Ja, die Menge war aufgebracht. Der Besuch der Kanzlerin war für nicht wenige Menschen das Ventil für viele Monate voller Frust und Fragen. Ich fand den Protest in der stattgefundenen Form völlig übertrieben. Auf der anderen Seite kann ich nachvollziehen, was Menschen dazu bringt, dieses hässliche Wort „Lügenpack“ zu rufen. Albrecht Müller hat hierzu bei den Nachdenkseiten den Artikel „Lügenpack!– Ist das Skandieren dieses Vorwurfs zu viel des Guten?“ geschrieben. Zitat:

Was sollen die Gegner von Stuttgart 21 noch anderes rufen? Sie sind hingehalten und belogen worden und man hat durch den Abriss von Teilen des Bahnhofs Fakten geschaffen, die jede Revision unmöglich machen – auch dann, wenn die Kosten weit über die gesetzten Grenzen hinweg steigen oder gravierende Mängel wie beim Brandschutz bekannt werden. Das Projekt verdankt seine Durchsetzung großen Interessen und einer professionellen wenn auch verlogenen Agitation – wie etwa der Behauptung, an der Durchsetzung von Stuttgart 21 zeige sich Deutschlands Zukunftsfähigkeit.

Um eines nochmal klarzustellen: persönlich finde ich diese Rufe nicht gut, man kann sie aber respektieren. Das ist eben auch Teil einer Demokratie. Mein Eindruck vom Freitag unterstützt die These der Nachdenkseiten. In manchen Augen sah man Wut, Verzweiflung und teilweise vielleicht auch Hass. Das ist nicht gut, jedoch kann man das auch nicht einfach so wegdiskutieren. Oder gar mit Turnerscher Leichtigkeit darüber hinweggehen, indem man auf einem Wahlplakat mit „Genug vom Streit? Turner wählen!“ wirbt. Das ist eine Verballhornung der Situation. Im Kessel brodelt es noch, Herr Turner wirbt für Bürgerbeteiligung, etc. und schliesst eine nicht unerhebliche Gruppe an Menschen somit bereits vorher aus.

Das ist nicht die Art der Bürgerbeteiligung, die sich ein Teil der Menschen in Stuttgart wünscht. Wenn von Ehrlichkeit die Rede ist, dann meint es gefälligst auch ehrlich. Dieses Taktieren und Geplänkel ist genau das, wovon die Mehrheit der Menschen die Nase voll hat.
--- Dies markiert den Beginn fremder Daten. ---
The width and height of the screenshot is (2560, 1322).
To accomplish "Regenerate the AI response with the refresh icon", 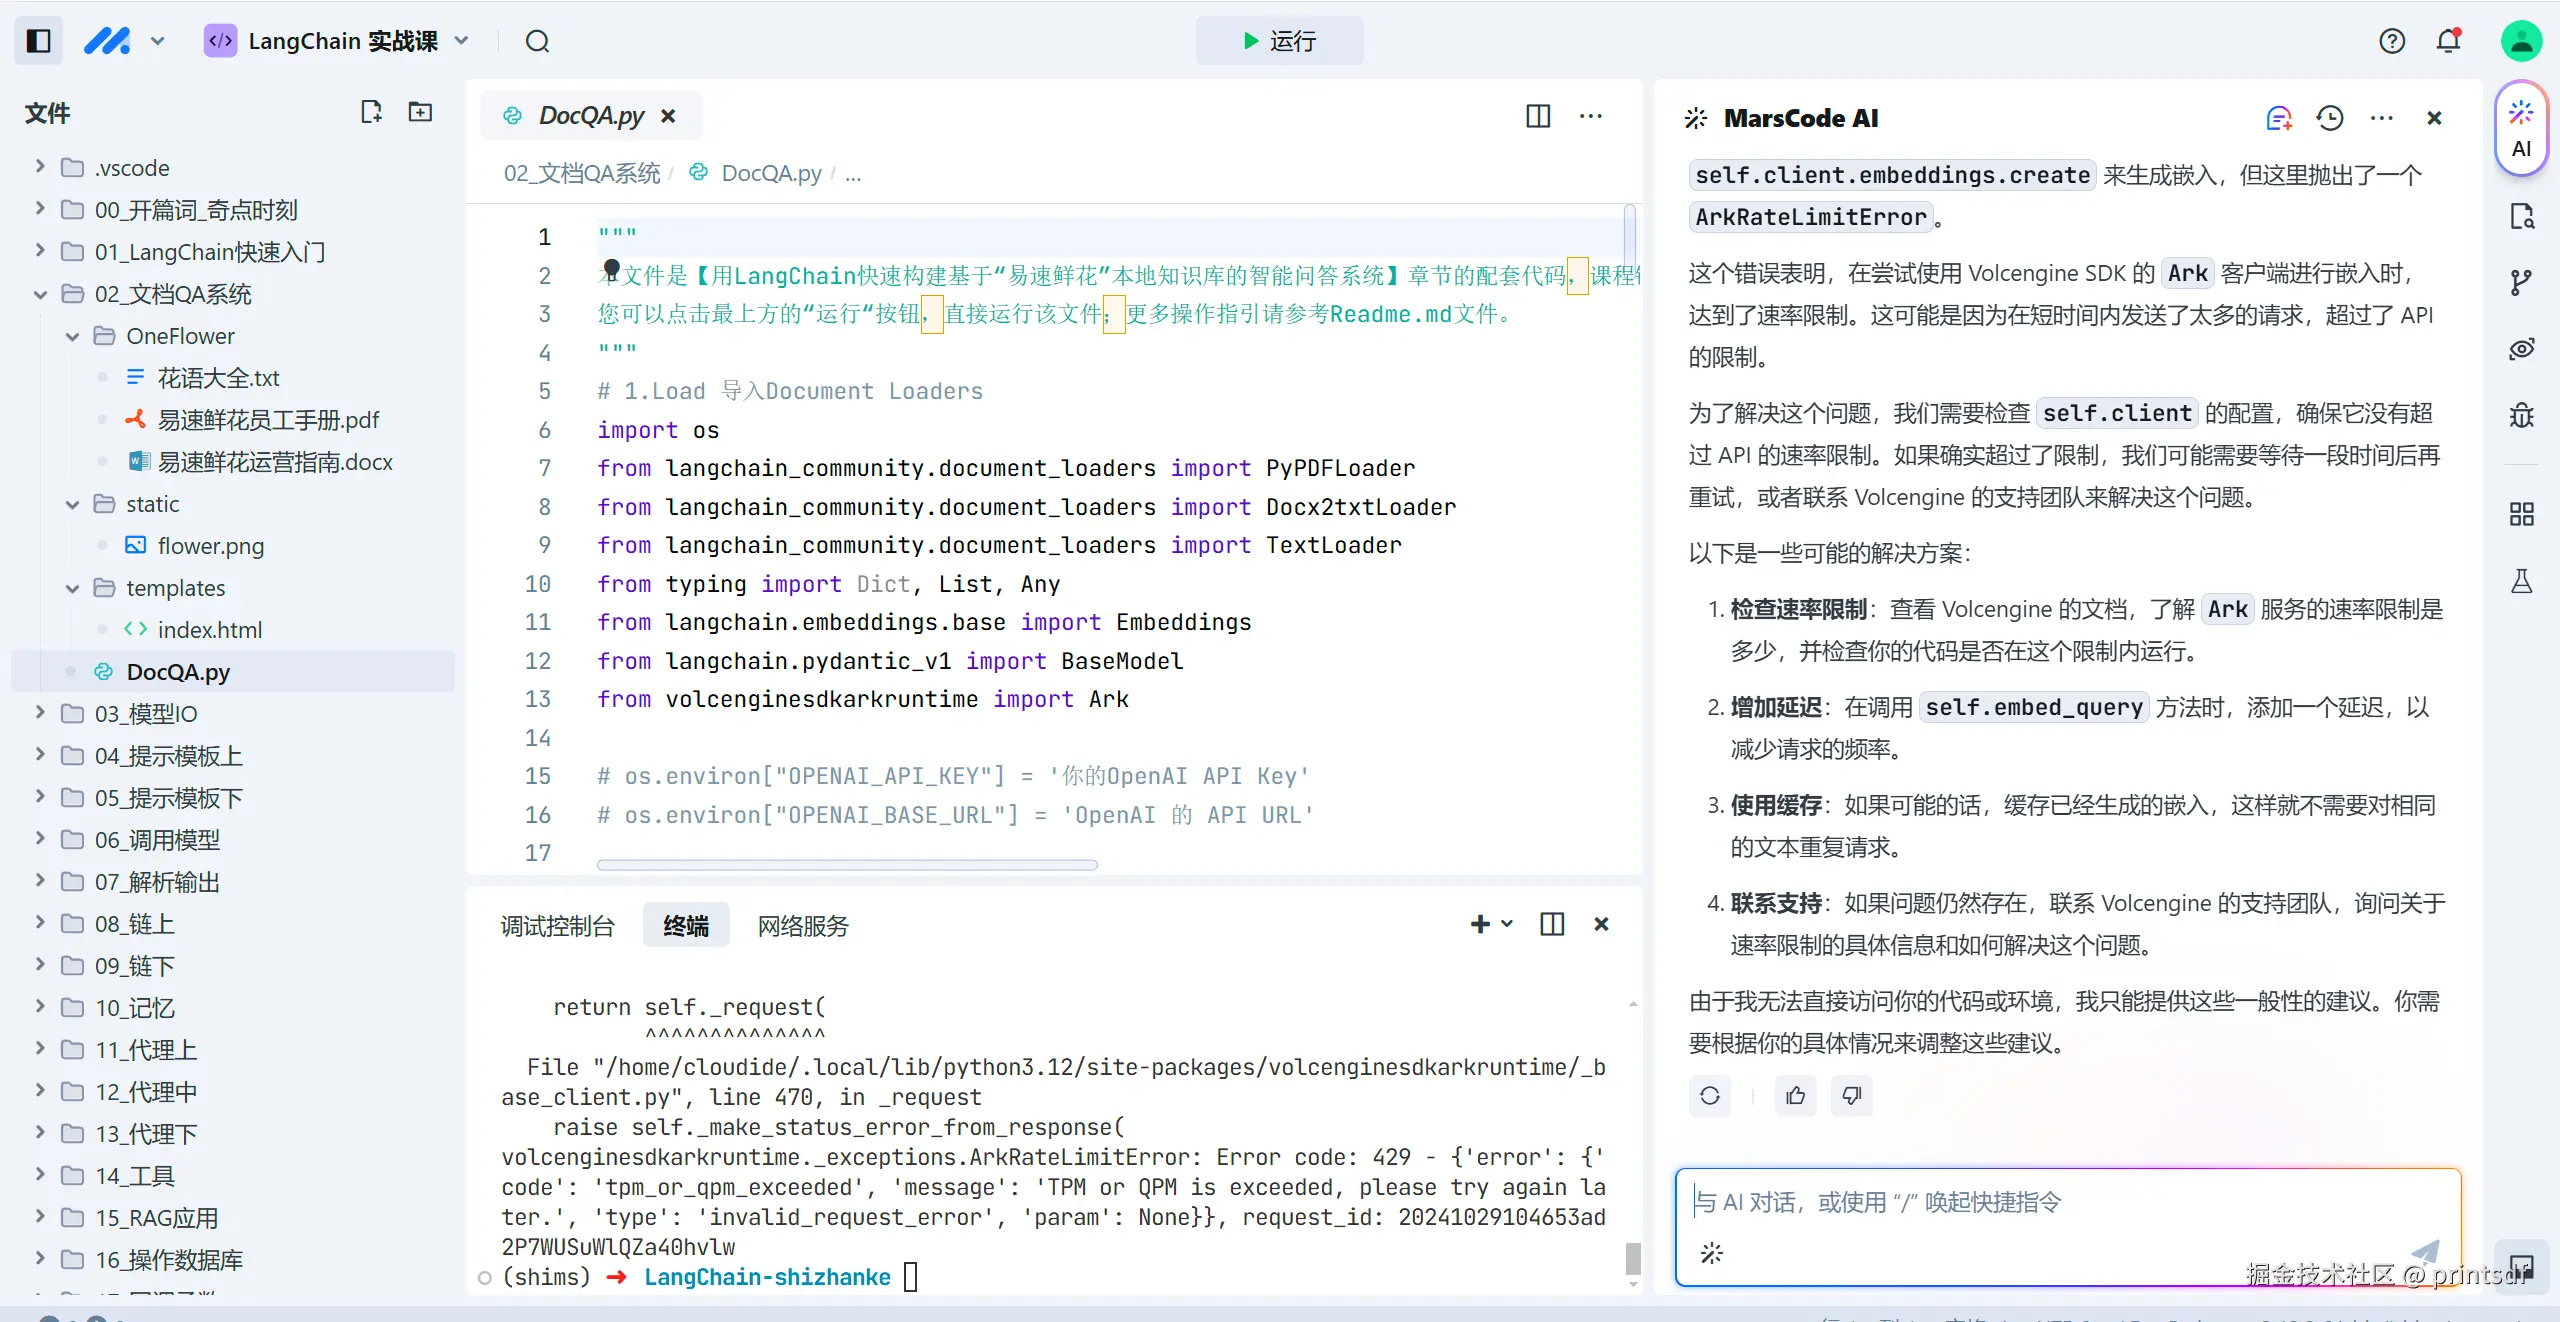I will 1709,1096.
Auch bewusstes Schweigen kann eine Lüge sein, die später erst bekannt wird. So ist das.

4 Meinungen zu “Öde an Herrn Turner und die CDU in Stuttgart – OB-Wahl 2012

  1. Klasse Artikel, der leider leider am Ende viel zu harmlos mit der Misere S21 umgeht. Hier lese ich „Wutbürger“ raus oder?

    Der Protest völlig übertrieben? Das ist, in meinen Augen, völlig untertrieben. Eier und Tomaten hätten fliegen sollen. Nur der erbärmliche CDU Filz macht einen völlig funktionierenden Bahnhof zu Gunsten irgendwelcher CDU Spezln kaputt. Das kann man nicht laut genug sagen.

    Dass gelogen wurde und wird ist wohl nicht allen in Stuttgart bekannt, sonst wäre die Stadt sicher vor Demonstranten abgesoffen. Die Stuttarter haben aber meine 100 % Solidarität. Hey, da gehts um 4,5 Mrd. + ganz viel X. Ich hätte sicher 1 Jahr 180 Puls würde ich dort leben.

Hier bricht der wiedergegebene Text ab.